* START Selected excerpt *
Sugarfree marble pumpkin cake

Sugarfree marble pumpkin cake

Super easy
Preparation time: 20 min.
Baking time: 1 h.
14 porties

We're all familiar with marble cake and pumpkin cake. But how about a marriage between marble cake and pumpkin cake? That's what you get with this delicious sugarfree marble pumpkin cake by Iris, a talented vegan and sugar-free baker. It has a healthy base made with almond flour, coconut flour, and whole wheat flour. It's sugarfree thanks to the use of Steviala Kristal Sweet Vanilla and Steviala Ery-Pure! In addition, you can indulge in a slice of this delightful marble pumpkin cake without worries. Please note that due to the use of wheat flour, this marble pumpkin cake is not low in carbohydrates. However, you can choose to replace it with an additional 150% almond flour and extra binding agent if desired. In short, it's a wonderful recipe for everyone! So let's make it!

Ingredients

Sugarfree marble pumpkin cake

  • 100 grams Steviala almond flour
  • 60 grams Steviala coconut flour
  • 60 grams whole wheat flour
  • 15 grams baking powder
  • 1 teaspoon baking soda
  • 100 grams Steviala Ery-Pure
  • 60 grams Steviala Kristal Sweet Vanilla
  • 2 eggs
  • 1 teaspoon vanilla extract
  • 1 teaspoon apple cider vinegar
  • 340 grams pumpkin puree
  • 40 grams melted coconut oil
  • 4 teaspoons cinnamon
  • 1.5 teaspoons ginger
  • 0.5 teaspoon nutmeg (ground)
* END Selected excerpt *
* START Data extract *
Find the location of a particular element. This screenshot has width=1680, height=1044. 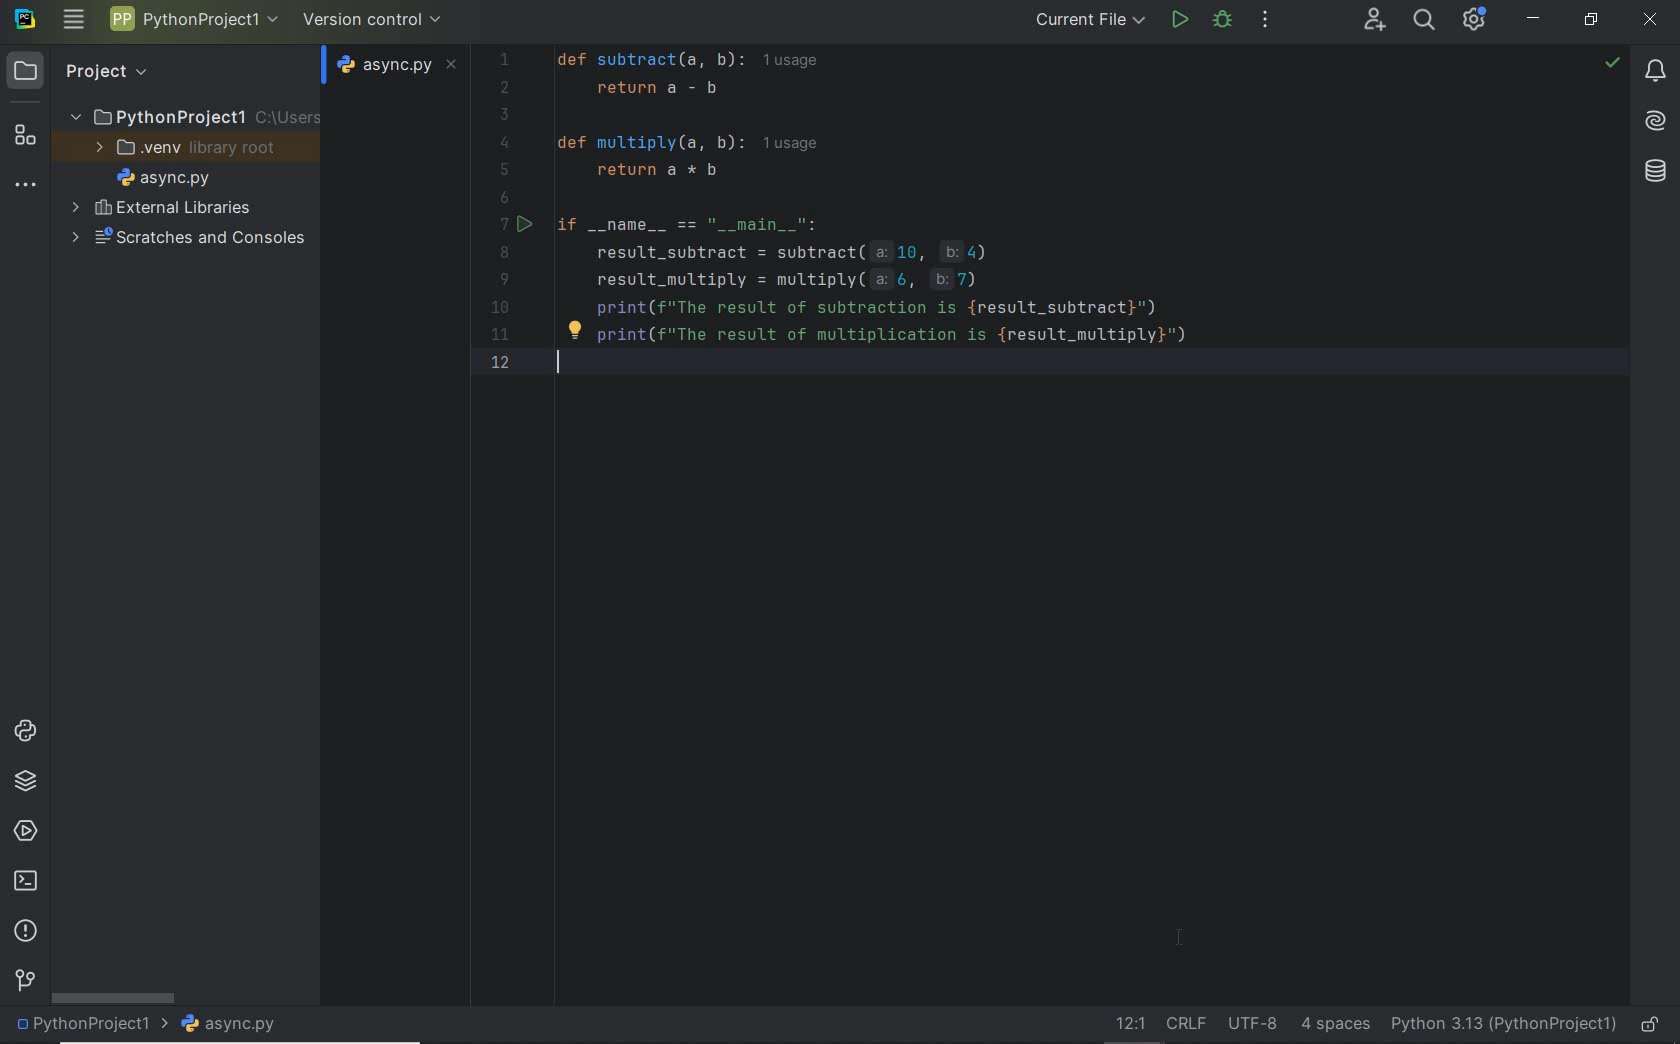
* END Data extract *
> [Challenges]:
[1] Summarize the sugarfree marble pumpkin cake recipe in two sentences.
[2] List every ingredient in the marble pumpkin cake recipe whose amount is given in teaspoons.
The material after the recipe text is separate from it.

> [Solutions by task]:
[1] This cake by Iris combines marble cake and pumpkin cake on a base of almond flour, coconut flour, and whole wheat flour. Steviala Kristal Sweet Vanilla and Steviala Ery-Pure make it sugarfree, but the wheat flour keeps it from being low in carbohydrates.

[2]
- Baking soda
- Vanilla extract
- Apple cider vinegar
- Cinnamon
- Ginger
- Nutmeg (ground)